The 10 Finalist Teams
While Ascon won, nine other finalist algorithms reflect the global research community that shaped the competition. Each was built by a different team, often mixing academic and industry talent:
- Elephant: Tim Beyne, Yu Long Chen, Christoph Dobraunig, and Bart Mennink
- GIFT-COFB: A large team including Subhadeep Banik, Avik Chakraborti, Tetsu Iwata, Thomas Peyrin, and others from institutions in Japan, Singapore, and India
- Grain-128AEAD: Martin Hell, Thomas Johansson, and Willi Meier, among others
- ISAP: Dobraunig, Eichlseder, and Mendel again (several Ascon designers), alongside Stefan Mangard, Bart Mennink, and Robert Primas
- PHOTON-Beetle: Zhenzhen Bao, Avik Chakraborti, Jian Guo, Thomas Peyrin, and collaborators
- Romulus: Tetsu Iwata, Mustafa Khairallah, Thomas Peyrin, and others
- SPARKLE: Alex Biryukov, Johann Großschädl, and a team from the University of Luxembourg
- TinyJambu: Hongjun Wu and Tao Huang
- Xoodyak: Joan Daemen (co-inventor of the AES encryption standard), along with Michaël Peeters, Gilles Van Assche, and collaborators
Several names appear across multiple finalist teams. Christoph Dobraunig, for example, contributed to three of the 10 finalists. Thomas Peyrin from Nanyang Technological University in Singapore was involved in three as well. This kind of overlap is common in academic cryptography, where a relatively small community of specialists collaborates and competes simultaneously.
Universities and Research Labs
A handful of institutions show up repeatedly across the competition and its surrounding workshops. Graz University of Technology has been central, producing several of the Ascon designers and hosting related security research. Radboud University’s Digital Security group in the Netherlands is another hub, with researchers like Bart Mennink and Lejla Batina contributing both finalist designs and later analysis of the standard’s security against side-channel attacks.
George Mason University, through researchers like Jens-Peter Kaps and Kris Gaj, has focused on hardware benchmarking, testing how efficiently these algorithms run on actual chips. The University of Luxembourg contributed the SPARKLE family through Johann Großschädl and Alex Biryukov. The Indian Statistical Institute, Brno University of Technology, East China Normal University, and Worcester Polytechnic Institute all presented research at NIST’s workshops as well. The field is genuinely international, with active contributors from Europe, Asia, and the Americas.
Industry Players
Infineon Technologies, one of the world’s largest semiconductor manufacturers, has been involved since the beginning. Florian Mendel, one of Ascon’s four co-designers, works at Infineon, giving the company a direct hand in shaping the standard it will eventually implement in hardware. This is significant because Infineon produces the secure chips found in passports, payment cards, and automotive systems.
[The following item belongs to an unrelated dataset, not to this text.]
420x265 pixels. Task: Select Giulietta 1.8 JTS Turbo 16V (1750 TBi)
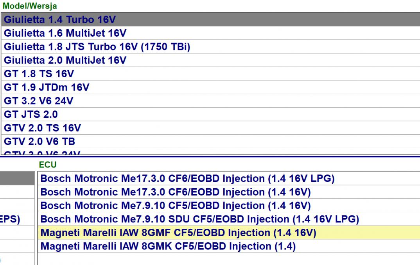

Other companies have contributed through the workshop and review process. Ericsson, through researcher John Preuß Mattsson, has explored how lightweight cryptography fits into communication protocols for constrained IoT networks. Seagate’s research group, with Mustafa Khairallah (also a Romulus finalist designer), has examined how lightweight encryption applies to data storage. Qualcomm also participated through researcher Nicolas Courtois. These companies have a direct commercial interest: they build the devices and infrastructure that need encryption small enough to run on minimal hardware.
What Comes Next
With SP 800-232 finalized, the core standard is set, but NIST has signaled it is not finished. The agency plans to consider additional functionalities that the community has requested, such as a dedicated message authentication code. This would let devices verify the integrity of messages without full encryption, useful in scenarios where speed matters more than secrecy. NIST has said it intends to start evaluating these additions soon, building on the Ascon foundation rather than starting a new competition.